Part 1: When America’s fourth-largest investment bank, Lehman Brothers Holdings, failed in September, 2008, it began the domino effect which brought the world economy to its knees. The only “too big to fail” bank which was actually allowed to fail, it became the largest bankruptcy in history. Replacing the ubiquitous million dollar bonuses Lehman and the other Wall Street bankers were famous for receiving are million dollar bankruptcy attorneys. Nearly $1.6 billion in fees have racked up so far according to CNN Money.
Nobody is claiming straightening out the Lehman mess was an easy job. One law firm alone, Weil, Gotshal & Manges had more than 40 partners each earning at least $1,000 an hour. That does not include overtime, bonuses and incentives.

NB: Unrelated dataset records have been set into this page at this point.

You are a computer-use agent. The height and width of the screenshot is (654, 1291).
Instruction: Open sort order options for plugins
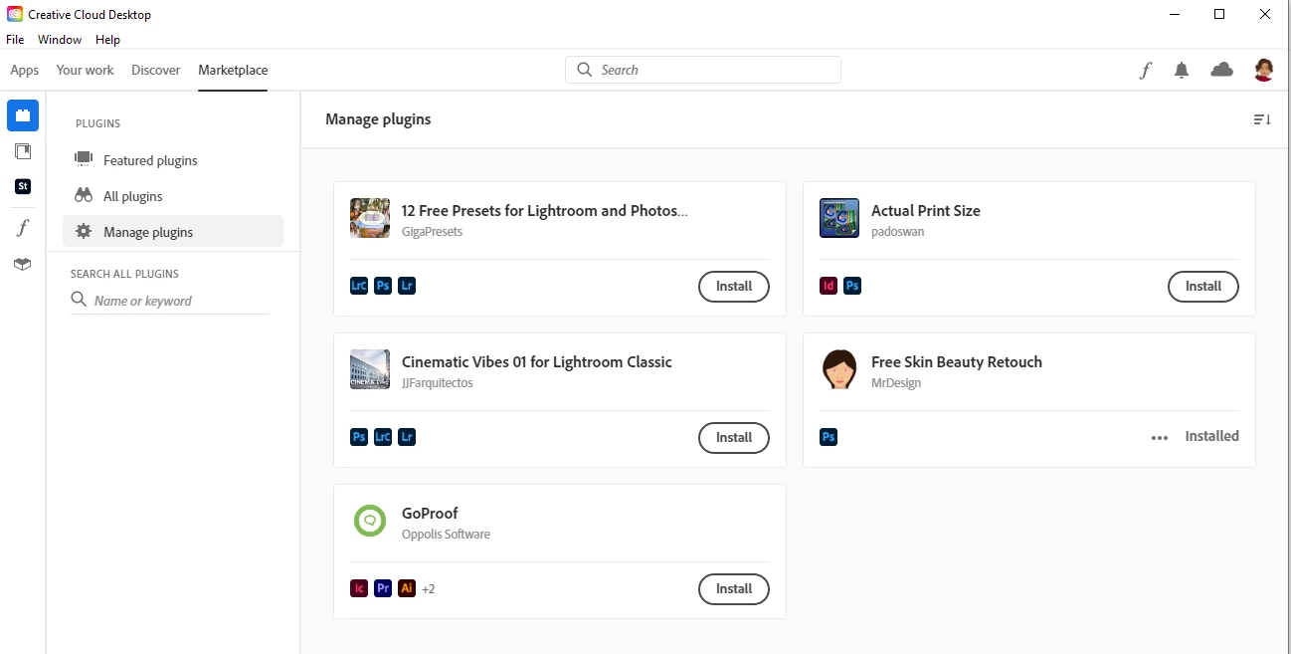click(1261, 119)
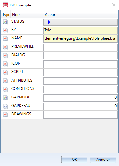Screen dimensions: 119x166
Task: Click the decimal type icon beside GAPDEFAULT
Action: 5,106
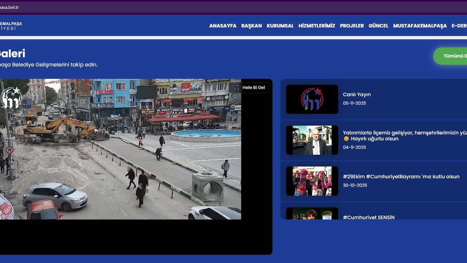Screen dimensions: 467x263
Task: Click the man in suit video thumbnail
Action: click(x=312, y=140)
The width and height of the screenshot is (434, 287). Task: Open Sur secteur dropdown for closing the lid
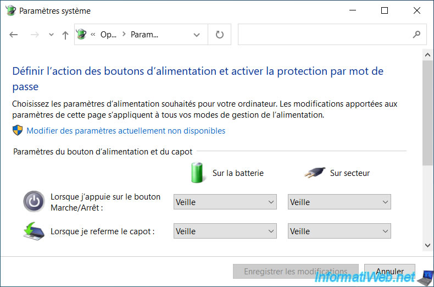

As of last moth this law firm is on track to earn $431.6 million in fees as of March, plus $11.2 million in incentives, according to The Wall Street Journal.
This does not even include the lead attorneys in the case. Alvarez & Marsal has already earned $535.5 million and is not stopping there. They are on course to bump that to more than $620 million soon reports Jacqueline Palank.
All this work has paid off – not just for the lawyers but for the jilted investors. Lehman Brothers has just exited bankruptcy as a literal shell of its former self. Now it exists to increase available funds to pay the creditors. To their credit the law firms have pulled together many billions more to go towards restitution of the investors than anyone imagine. Apparently the lawyers also feel they deserve the credit and have appointed themselves as the officers of the new Lehmans.